# Some inspiration pictures (some not so much)



## jmowbray (Dec 20, 2009)

Thought I would share some beautiful pics from my dives this summer. Some NOT so beautiful. SORRY

FW sponges


----------



## JerSaint (Oct 22, 2012)

I love the dam's. I have never seen any made like that.


----------



## Coldwater King (Jul 23, 2013)

Those dams are very cool, were are these taken?


----------



## cbachmann (Aug 6, 2013)

Id love to get some more information about those freshwater sponges. I think they're really cool organisms


----------



## PeterN1986 (Jun 15, 2011)

The last picture is very thought provoking, scape-wise.


----------



## jmowbray (Dec 20, 2009)

These were taken in Oscoda MI. at Iargo Springs. 



cbachmann said:


> Id love to get some more information about those freshwater sponges. I think they're really cool organisms


I too would like to dig deeper into these. I have been talking to numerous divers and this past summer seems to be an explosion of species of sponges. I have dove this lake for 5 years and never seen them. This past year they were ever where. I also seen a couple FW jellies but couldn't get any pictures as the camera wouldn't focus on clear things. The sponges other divers are seeing are in Lake Heron on wreaks.

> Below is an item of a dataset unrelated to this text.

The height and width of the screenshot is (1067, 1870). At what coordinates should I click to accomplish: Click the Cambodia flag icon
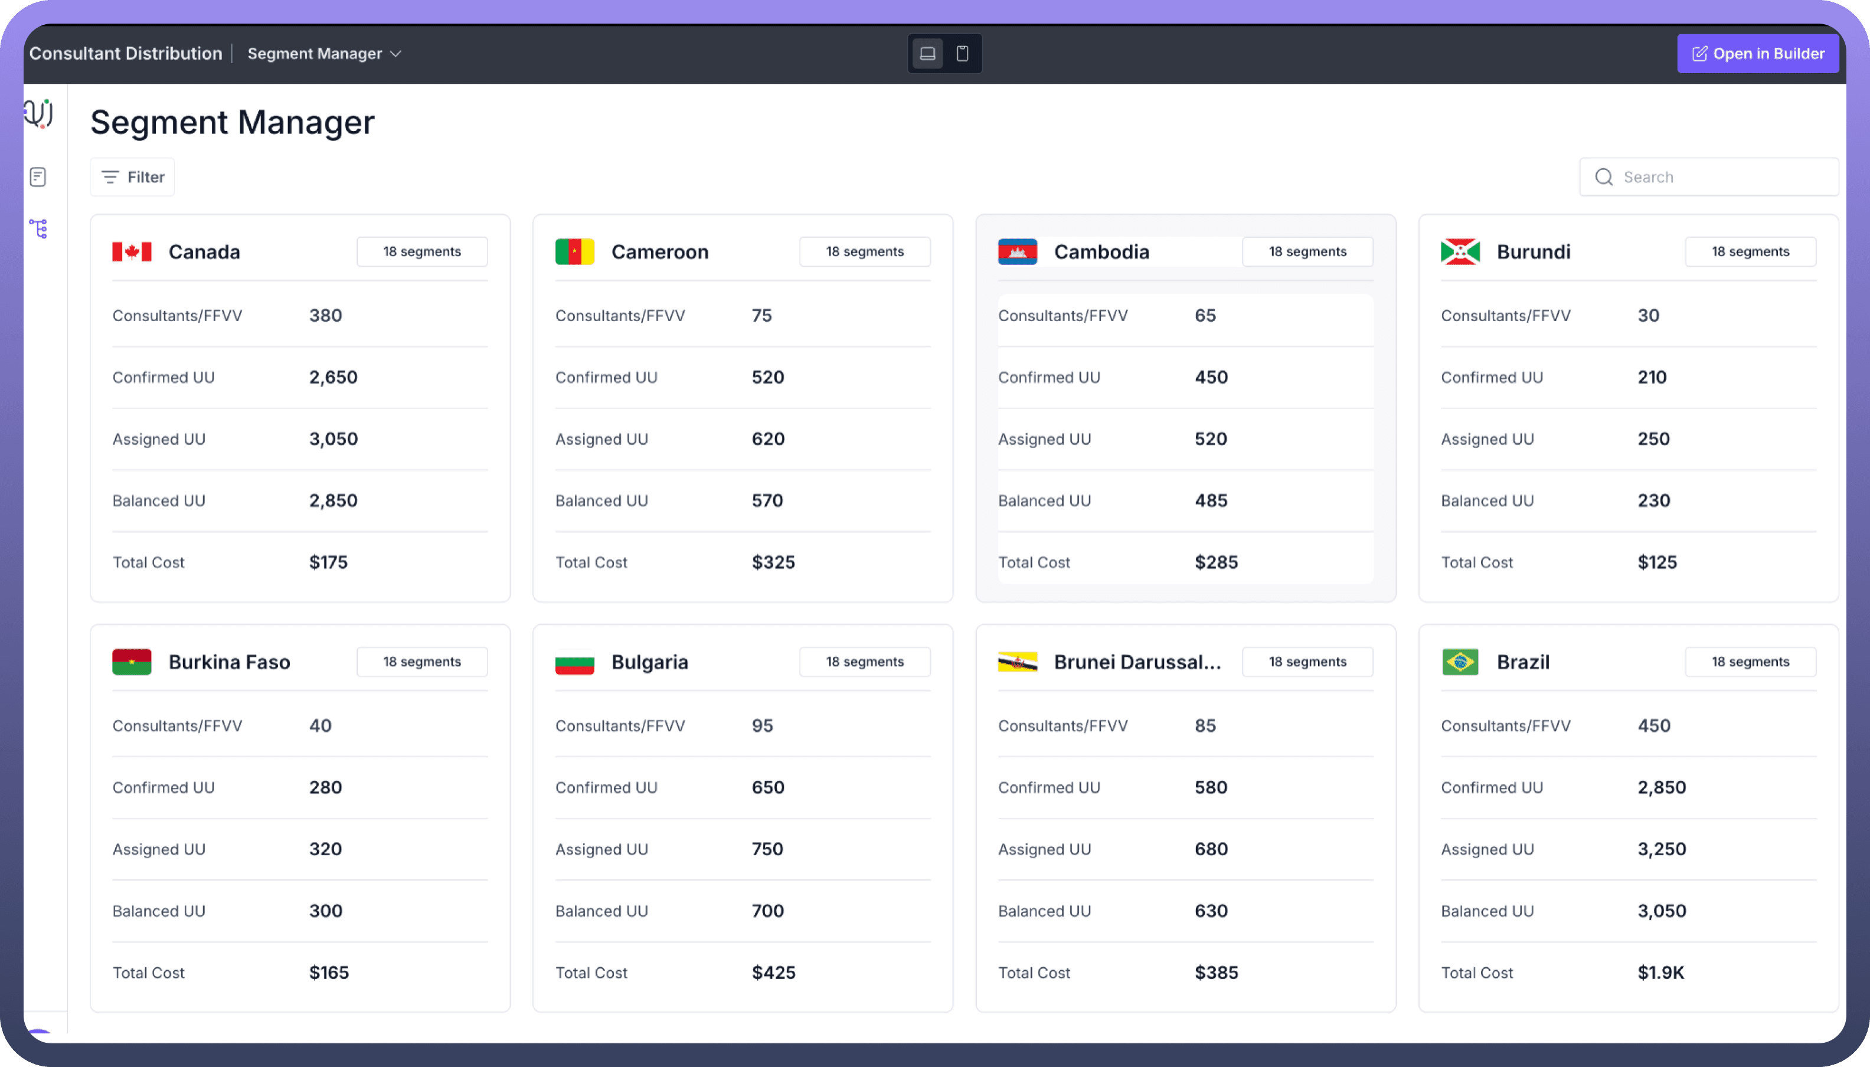click(1017, 252)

They have said that they resemble vase sponges like Callyspongia but not as colorful. 

I have more not so nice pictures but I'm at my parents house and the internet is to slow to upload pictures to PB.


----------



## jmowbray (Dec 20, 2009)

Ok here are the rest

Anyone need any driftwood for there tanks?


----------



## jmowbray (Dec 20, 2009)

And now the not so nice pictures:







Pulling some new DW for the tank.


----------